Exercise A -
Summarize the article on Britain's change of prime minister in two sentences.

Text excerpt -
-------

The British government is in transition on Wednesday, as Prime Minister Theresa May steps down and Boris Johnson takes her place. Here’s how the day will unfold:
●May hosted her last session of Prime Minister’s Questions in Parliament and will soon deliver farewell remarks at 10 Downing Street.
●May will then submit her resignation to Queen Elizabeth II at Buckingham Palace.
●Johnson will formally become prime minister following his own audience with the queen.
●Johnson will deliver his first speech at Downing Street and begin to form his cabinet.
LONDON — The transition of power in Britain’s parliamentary democracy is brutal —and lightning quick. The United Kingdom is not without a premier for more than an hour. Outgoing Prime Minister Theresa May will curtsy to the Queen Wednesday afternoon and resign. Boris Johnson will bow and be asked to form a new government.
When Johnson walks through the black enameled door of 10 Downing Street on Wednesday afternoon, he will fulfill what his biographers describe as his relentless “blond ambition” to follow his hero, Winston Churchill, into Britain’s top job.
He will immediately face the buzz saw of Brexit. And although his supporters hope the charismatic Johnson will rally a divided Parliament and a divided country in a way that Theresa May failed to do, he comes into office as a controversial leader, not especially well-liked by most Brits.
Johnson — a bombastic, Latin-quoting Oxford classicist with a mop of intentionally mussed yellow hair — made his name as an over-the-top journalist and a colorful London mayor. He then galvanized the successful Brexit campaign in 2016, which won him many fans and many enemies.
[Who is Boris Johnson? Everything you need to know about Britain’s next prime minister.]
On Wednesday, the transition began when May appeared in the House of Commons for her last session of prime minister’s questions, a weekly exchange between the ruling government and the opposition, as tradition dictates, “two sword lengths apart.”
Lawmakers thanked May for her term and her 33 years in public service. The harshest lines were reserved for Johnson, whom opposition rivals called “flagrant” and “reckless,” a usurper with no mandate, and someone who is prepared to “sell our country out to Donald Trump and his friends.”
May offered tepid support for her successor, said she was “pleased” to hand over to Johnson, whom “I worked with when he was in my cabinet,” and who is committed to delivering Brexit. Johnson notably quit May’s Cabinet over her handling of Brexit.
When May herself came under attack, she gave as good as she got.
Labour Party leader Jeremy Corbyn laid into her — saying that under her tenure, child poverty was up, pensioner poverty was up, school class size was up, food bank use was up. May retorted that she was proud of her record. She then lowered her head, eyeballed Corbyn and poked him with her horns: “As a party leader who has accepted when her time was up, perhaps the time is now for him to do the same.”

-------

Data for this task -

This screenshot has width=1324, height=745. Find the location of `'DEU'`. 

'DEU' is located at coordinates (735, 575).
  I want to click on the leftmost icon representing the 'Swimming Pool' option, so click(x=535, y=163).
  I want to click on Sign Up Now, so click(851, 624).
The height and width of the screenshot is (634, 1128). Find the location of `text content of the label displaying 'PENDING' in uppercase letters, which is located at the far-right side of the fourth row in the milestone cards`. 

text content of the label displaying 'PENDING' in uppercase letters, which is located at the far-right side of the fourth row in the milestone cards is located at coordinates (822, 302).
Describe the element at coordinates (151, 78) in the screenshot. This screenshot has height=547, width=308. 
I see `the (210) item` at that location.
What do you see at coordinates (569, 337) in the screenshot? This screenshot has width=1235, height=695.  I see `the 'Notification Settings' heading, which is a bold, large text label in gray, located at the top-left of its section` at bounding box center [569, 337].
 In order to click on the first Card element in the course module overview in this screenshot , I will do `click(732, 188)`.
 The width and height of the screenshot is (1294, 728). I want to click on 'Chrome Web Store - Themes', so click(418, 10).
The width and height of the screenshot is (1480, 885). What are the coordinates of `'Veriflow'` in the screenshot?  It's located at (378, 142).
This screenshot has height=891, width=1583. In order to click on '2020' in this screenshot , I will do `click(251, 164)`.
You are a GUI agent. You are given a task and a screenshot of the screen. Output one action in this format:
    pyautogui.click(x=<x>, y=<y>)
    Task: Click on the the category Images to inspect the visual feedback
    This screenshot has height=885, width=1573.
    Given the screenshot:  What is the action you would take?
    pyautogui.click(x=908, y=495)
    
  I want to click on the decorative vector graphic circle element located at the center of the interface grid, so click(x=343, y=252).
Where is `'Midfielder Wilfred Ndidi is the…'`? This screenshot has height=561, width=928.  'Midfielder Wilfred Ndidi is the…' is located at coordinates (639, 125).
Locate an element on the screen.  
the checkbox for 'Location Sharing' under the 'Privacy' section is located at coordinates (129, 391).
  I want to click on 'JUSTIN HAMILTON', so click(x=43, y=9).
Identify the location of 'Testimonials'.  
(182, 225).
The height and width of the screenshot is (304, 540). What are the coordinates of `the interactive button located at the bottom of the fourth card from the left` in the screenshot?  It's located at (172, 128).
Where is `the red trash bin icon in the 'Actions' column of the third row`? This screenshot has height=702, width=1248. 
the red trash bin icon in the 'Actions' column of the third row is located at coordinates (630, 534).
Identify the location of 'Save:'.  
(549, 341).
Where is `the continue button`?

-------

Exercise B -
In the part of the records that opens with the line containing "I want to click on the decorative" and closes with the line containing "The height and width of the screenshot is (304, 540).", swap "Testimonials" for "Reviews", change nothing else, and give back only those lines.

Exercise output A -
On Wednesday, Theresa May hosted her last Prime Minister's Questions and resigned before the queen, and Boris Johnson became prime minister after his own audience with her. Johnson, a controversial figure who galvanized the 2016 Brexit campaign, faces Brexit immediately, and in Parliament May offered him tepid support and hit back at Jeremy Corbyn.

Exercise output B -
  I want to click on the decorative vector graphic circle element located at the center of the interface grid, so click(x=343, y=252).
Where is `'Midfielder Wilfred Ndidi is the…'`? This screenshot has height=561, width=928.  'Midfielder Wilfred Ndidi is the…' is located at coordinates (639, 125).
Locate an element on the screen.  
the checkbox for 'Location Sharing' under the 'Privacy' section is located at coordinates (129, 391).
  I want to click on 'JUSTIN HAMILTON', so click(x=43, y=9).
Identify the location of 'Reviews'.  
(182, 225).
The height and width of the screenshot is (304, 540). What are the coordinates of `the interactive button located at the bottom of the fourth card from the left` in the screenshot?  It's located at (172, 128).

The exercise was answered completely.